* Task
Return exactly the lines below, starting with the one that has "Task: Select the Configuration tab" and going on through the one that has "Given: Select Vũ Tuấn Đạt VĐ avatar".

* Stored data entries
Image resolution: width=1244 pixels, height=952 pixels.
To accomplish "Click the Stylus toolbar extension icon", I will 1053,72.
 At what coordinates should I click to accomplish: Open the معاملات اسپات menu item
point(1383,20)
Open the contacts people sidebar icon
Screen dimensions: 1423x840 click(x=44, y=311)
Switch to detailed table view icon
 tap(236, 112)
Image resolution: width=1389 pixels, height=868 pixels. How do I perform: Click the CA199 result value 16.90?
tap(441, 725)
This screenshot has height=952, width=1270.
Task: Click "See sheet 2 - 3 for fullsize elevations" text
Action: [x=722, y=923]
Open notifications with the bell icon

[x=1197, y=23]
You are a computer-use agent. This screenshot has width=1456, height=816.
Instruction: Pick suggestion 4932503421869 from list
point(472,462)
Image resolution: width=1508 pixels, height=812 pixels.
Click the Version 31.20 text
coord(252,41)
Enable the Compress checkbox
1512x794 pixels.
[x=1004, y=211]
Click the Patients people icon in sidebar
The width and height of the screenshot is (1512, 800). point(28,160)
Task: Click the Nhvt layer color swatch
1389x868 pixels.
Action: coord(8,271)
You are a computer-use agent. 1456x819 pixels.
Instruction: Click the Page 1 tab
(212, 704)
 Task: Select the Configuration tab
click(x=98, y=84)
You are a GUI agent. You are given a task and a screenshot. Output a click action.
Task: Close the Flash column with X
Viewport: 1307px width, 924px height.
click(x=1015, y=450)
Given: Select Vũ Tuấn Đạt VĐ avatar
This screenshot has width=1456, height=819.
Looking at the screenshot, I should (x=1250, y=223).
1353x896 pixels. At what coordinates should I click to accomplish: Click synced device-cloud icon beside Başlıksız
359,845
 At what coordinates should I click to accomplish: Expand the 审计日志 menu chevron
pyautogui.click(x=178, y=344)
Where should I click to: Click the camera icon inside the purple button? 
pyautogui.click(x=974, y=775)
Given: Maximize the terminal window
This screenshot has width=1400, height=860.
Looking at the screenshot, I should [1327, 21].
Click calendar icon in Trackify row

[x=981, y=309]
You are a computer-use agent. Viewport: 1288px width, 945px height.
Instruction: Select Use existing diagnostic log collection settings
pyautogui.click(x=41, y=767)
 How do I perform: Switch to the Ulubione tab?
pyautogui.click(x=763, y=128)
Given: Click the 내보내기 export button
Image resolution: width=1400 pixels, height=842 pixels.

* Final answer
 Task: Select the Configuration tab
click(x=98, y=84)
You are a GUI agent. You are given a task and a screenshot. Output a click action.
Task: Close the Flash column with X
Viewport: 1307px width, 924px height.
click(x=1015, y=450)
Given: Select Vũ Tuấn Đạt VĐ avatar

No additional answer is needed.